# Page extract:
──────────
Over the recent weeks, there is a silent yet powerful & permanent shift is taking place in Data – not just financial, even non-financial aka alternate.
DPDP is already creating an impact for financial sector including the unregulated intermediaries. Whether the impact is positive or negative depends on where one is sitting. The Citizens and REs are certainly breathing easy with “Consent” becoming mandatory at the core of any financial data sharing.
The rapid growth in adoption of AAs by Citizens who, until a year ago, were comfortable sharing bank statements in pdf form, directly to lenders or through intermediaries, are moving to trusted and secure AA rails. The table below has some strong pointers.
AA ecosystem adoption has accelerated significantly year-on-year, with cumulative consents successfully fulfilled rising from 179.3 million in March 2025 to 431.07 million in March 2026, while monthly fulfilled consents increased from 13.54 million to 22.31 million, alongside growth in FIUs from 631 to 989 and FIPs from 177 to 179.
The FIUs aka the service providers such as lenders, wealth managers, insurers, stock brokerages etc realizing the potential & growing preference of citizens, are getting themselves on the AA train,
AI & AA
As the most populous country in this world, India has the richest data set for any AI & ML enthusiast or giant to work with.
We are already witnessing a favourable alignment of stars – AI, DPDP, AA that is expected to have the cliched “Win-Win” outcome for all stakeholders. The virtuous cycle of building – training the AI models has already been unleashed with millions of citizens having shared their authentic data through the AA ecosystem.
(In the pre-AA era, REs had to depend on scraped, unreliable and at times incomplete data to decide.)
The recent tectonic shift to AI for everything under the sun is felt in the financial sector space.
Access to consented data from the source is a powerful driver for raising the financial services to next level. Institutions are already applying AI tools to better underwrite / serve their customers.
──────────
# Exercises:
- 1) Can you update the passage of the Account Aggregator article that opens with "We are already" and closes with "financial sector space." by putting "seismic" in place of "tectonic"?
- 2) How would the Account Aggregator article go on from its last sentence?

# Supplied material:
──────────
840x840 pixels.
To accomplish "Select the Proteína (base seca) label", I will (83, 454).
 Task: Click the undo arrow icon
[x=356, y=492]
──────────
# Results by task:
- 1)
We are already witnessing a favourable alignment of stars – AI, DPDP, AA that is expected to have the cliched “Win-Win” outcome for all stakeholders. The virtuous cycle of building – training the AI models has already been unleashed with millions of citizens having shared their authentic data through the AA ecosystem.
(In the pre-AA era, REs had to depend on scraped, unreliable and at times incomplete data to decide.)
The recent seismic shift to AI for everything under the sun is felt in the financial sector space.

- 2)
Lenders – consented access to financial data of the loan applicants and existing customers is the holy grail for Credit officers, Risk managers, Collection heads and CFOs. Running AI models on authentic financial data will help understand the behaviour, intent & ability, stress points, portfolio monitoring & rebalancing, provisioning etc. The recent explosive rise in scams including cyberfrauds etc have spawned millions of mule accounts. Use of AI to identify such accounts has been invaluable.
Wealth management was always considered to be only for people with “Wealth” or HNI/UHNI etc. Investments in Stocks directly or thru Mutual funds indirectly witnessed a upward trend from the late 2000s, primarily driven by ease of investing, transparency etc. Similar to tech companies dislodging century old industrials in the most valuable companies globally, the newer Stock brokerages such as Zerodha, Groww, Upstox etc enabled by NSE, challenged and won market shares from decades old houses.
The next wave in wealth creation and management will be ushered by a new class of wealth managers offering DIY (roboadvisory) / light touch or personalized services. India being a vastly populous country with bulk in the middle class which is aspirational to save for their next gen, wealth management at scale was inevitable.
Hyper-personalization, sachetisation of products backed by AI tools (that have already been tested and found successful) will become common place and accessible to the citizens at very low costs. For instance, the citizen can build her own financial roadmap with goals – wealth/house/vacations etc, current incomes, expected incomes. Basis her bank and assets & liability statements, the AI model can strategize and provide action plans to achieve those goals.
Possibilities are endless with AI and AA converging for a healthy financial sector and a flouring financial lifecycle for citizens.